His men, emboldened by the success of this first attack, streamed out of their hiding places and went on the attack, hitting the other vehicles in the convoy with small-arms fire. To Zarazi, the company commander of the guerrilla forces that surprised this small United Nations detachment, the apparent success of the hastily planned ambush was unexpected. His men had been on the move for months in some of northern Afghanistan’s worst weather; they were cold, tired, starving, and low on ammunition, morale, and courage, continually hounded by American and United Nations air forces.

Maybe they had such clear success because starving men made fiercer fighters — if they didn’t succeed, they were dead.

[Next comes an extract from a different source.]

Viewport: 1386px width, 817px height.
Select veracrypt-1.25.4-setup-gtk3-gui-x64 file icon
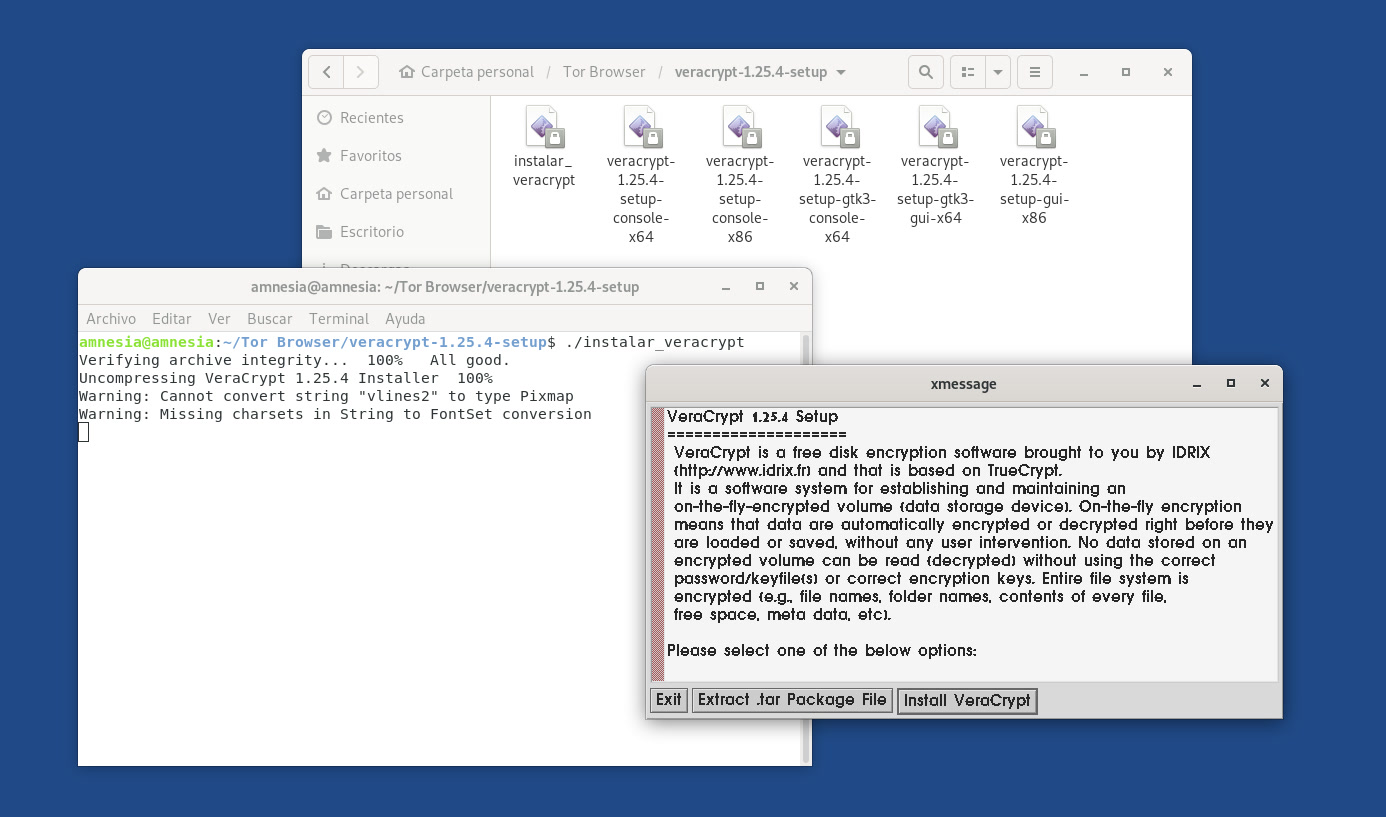point(936,127)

Their intelligence said this detachment, moving west from Andkhvoy since just yesterday to set up a communications relay site somewhere along the border, would have better security. Zarazi’s unit was well below full company strength, but they hurried to be in position to make this ambush anyway because of the chance to capture some superior weapons and vehicles to use in their guerrilla war against the Northern Alliance. Zarazi was disappointed at the small size of the detachment — he was hoping for more weapons and more captives. He might get only fifty captives and a few weeks’ worth of food and supplies out of this convoy. Still, it was better than nothing.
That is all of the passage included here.